マンスリーマンションを利用するような期間で読む本の数はせいぜいたかが知れているからでしょうか。でも、資料としての本をたくさん必要とする人もいます。そのような人のために本棚のあるマンスリーマンションがあってもいいのではないでしょうか。しかし考えてみれば、そのような人はすでに自分の本棚を持っているはずで、それとともに引っ越してくればいいわけです。
マンスリーマンションが自然災害でちょっと壊れたくらいなら、それは管理会社に修理してもらえます。しかし、大規模な災害、例えば洪水、地震などによって部屋が使えなくなった場合はどうなのでしょう。家賃は前払いで払っているので、まだそこに住み続ける権利があるはずです。
マンスリーマンションがどんな設備なのか分かって来たところで、次はどうやったら借りられるかという疑問に対して挑みましょう。これは誰でも借りられるものなのでしょうか。まず未成年は親権者が代わりに申し込めば大丈夫です。

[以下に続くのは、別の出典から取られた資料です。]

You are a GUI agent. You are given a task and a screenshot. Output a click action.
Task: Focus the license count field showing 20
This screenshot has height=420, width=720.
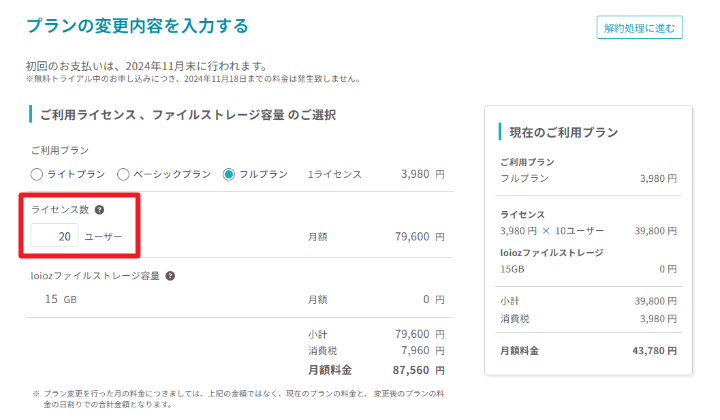coord(54,236)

一般の賃貸では「ペット、水商売、外国人不可」となっているところがよくありますが、マンスリーマンションの場合、そこら辺はどうなのでしょう。
「マンスリーマンションなんて高いでしょ。」 I美が話を聞いて言った第一声はそうでした。「そんなこと考えないで一緒に東京に行きましょうよ。私一度行ってみたかったの。一緒にクラブで騒ぎましょうよ。」「お前と2人だけだったらそういう選択も考えたけどさ、俺たちに子どもがいるのを忘れてはいけないよ。」 娘のY恵は、いったい何を話しているの、という目で見ながら、夫婦の会話を聞いています。「Y恵も連れて遊びに行けばいいじゃない。小学2年生でクラブデビューってのもいいと思わない。」「思わない!」 その後しばらく話した結果、子どものためにはS氏が単身赴任した方がいいというのを、I美は理解しました。しかしどんな物件を借りるかについてはまだ納得していません。
マンスリーマンションにするべきかどうかという話はその後しばらく続きました。往復の回数を抑えてウィークリーマンションを活用してはどうかなど、いろいろな可能性が出ましたが、O子が16万円で済むマンスリーマンションを見つけたとき、その話はすぐ終わりました。めでたくマンスリーマンションを借りることになったのです。